The perfect thing would be for Steven Soderbergh‘s final movie (i.e., the last one to be seen prior to his Frank Sinatra-style retirement from filmmaking) to be screened at the Cannes Film Festival, which kicks off about nine days before the 5.25 HBO premiere. Otherwise I probably won’t get to see it as I’ll be in Germany starting in early May, and you can’t get HBO Go in Europe…terrific.
The use of boogie-woogie (presumably one of the tracks recorded by Marvin Hamlisch before his death last August) is inspired as Liberace is primarily associated with tinkly, square-sounding Mantovani music.
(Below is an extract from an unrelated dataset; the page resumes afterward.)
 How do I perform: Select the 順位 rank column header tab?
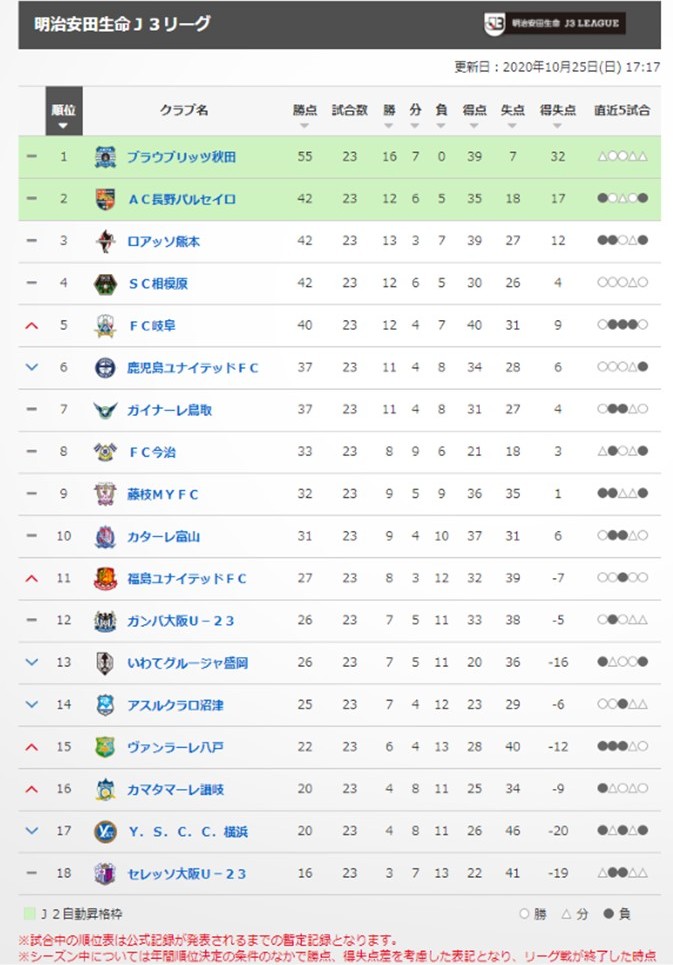click(63, 111)
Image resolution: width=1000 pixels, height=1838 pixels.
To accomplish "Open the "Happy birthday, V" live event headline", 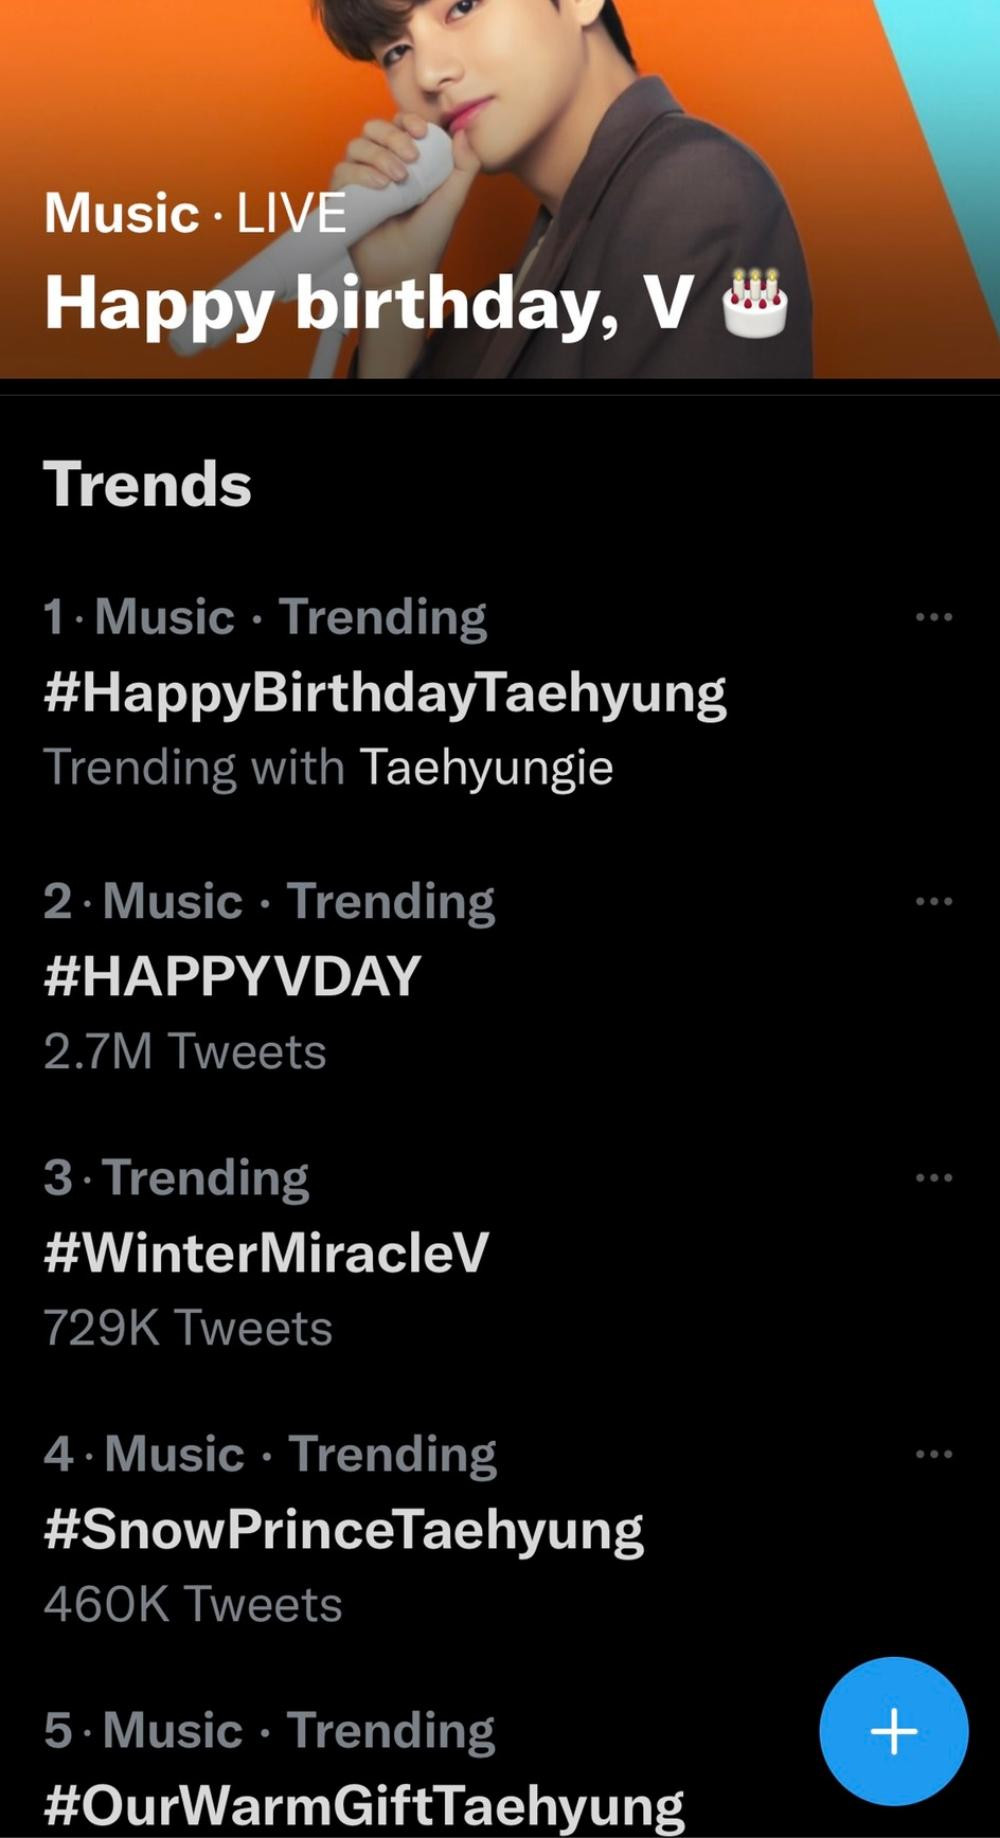I will [x=368, y=302].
Michael Douglas looks great as Liberace, and it’s helpful that Scott Thorson wore eyeliner and whatnot as makeup enables Matt Damon, who’s well out of his young and dishy phase, to look a bit younger. Thorson was either 16 or 18 when he met Liberace in ’76, and his palimony lawsuit was filed in ’82. Damon is 42.
With the dry and (let’s be candid) almost prudish Soderbergh at the helm, Behind The Candelabra will not be Taxi Zum Klo in any way, shape or form. The screenplay is by Richard LaGravenese based on Thorson’s book, “Behind The Candelabra: My Life With Liberace.”
If The Hangover was a horror film Zach Galifianakis‘s character would be the first to die horribly. Okay, maybe Justin Bartha would be the first victim but Galifianakis would surely be next.
Apparently the 1.66:1 version of George Stevens‘ Shane, or the basis of the forthcoming Warner Home Video Bluray streeting on June 4th, will be screened at the TCM Classic Film Festival sometime between 4.25 and 4.28. If by that time WHV declines to offer a solution to the Great Shane Bluray Debacle, which ignited when they decided to release the 1.66:1 version rather than a Bluray mastered at the correct 1.37:1 aspect ratio (or at least a double-disc package containing both versions), I will show up with a picket sign outside the Chinese. All alone. Like Alan Ladd riding down to Grafton’s.
I’m thinking it will attract more media attention if there are, say, ten people carrying signs rather than one. So I’m looking for volunteers if anyone wants to join the cause. I guess I’ll need some kind of permit. I’ve never done this before. But I’ll create and provide the signs.
I haven’t decided what slogans to use but I’m thinking about the following: (a) “SHANE” IN 1.37, NOT 1.66, (b) GEORGE STEVENS ROLLS IN HIS GRAVE, (c) SAY NO TO 1.66 “SHANE”, (d) BOXY IS BEAUTIFUL and so on. I can’t think of any Shane dialogue that fits but let me think it over. I certainly can’t think of any succinct way to analogize Warner Home Video’s decision and “lowdown Yankee liar.”
The only solution I can think of is for WHV to make the 1.37 version of Shane available for rental or purchase via Warner Archives.
Visually speaking I’m expecting/hoping to have a new Hollywood Elsewhere up and running by the end of April. The re-design won’t be too radical, but the idea (which I began to think about last year at this time) will be to make HE look more like a 2013 environment with certain bells and whistles and less like a static 2004 website. (HE was launched in late August of 2004, or 8 and 1/2 years ago.) I’m thinking of some kind of ever-changing “what’s up and what’s down” box + a Movie City News-like Twitter box (but I’d have to tweet a lot more to justify this) and maybe a TV column written by I-don’t-know-who.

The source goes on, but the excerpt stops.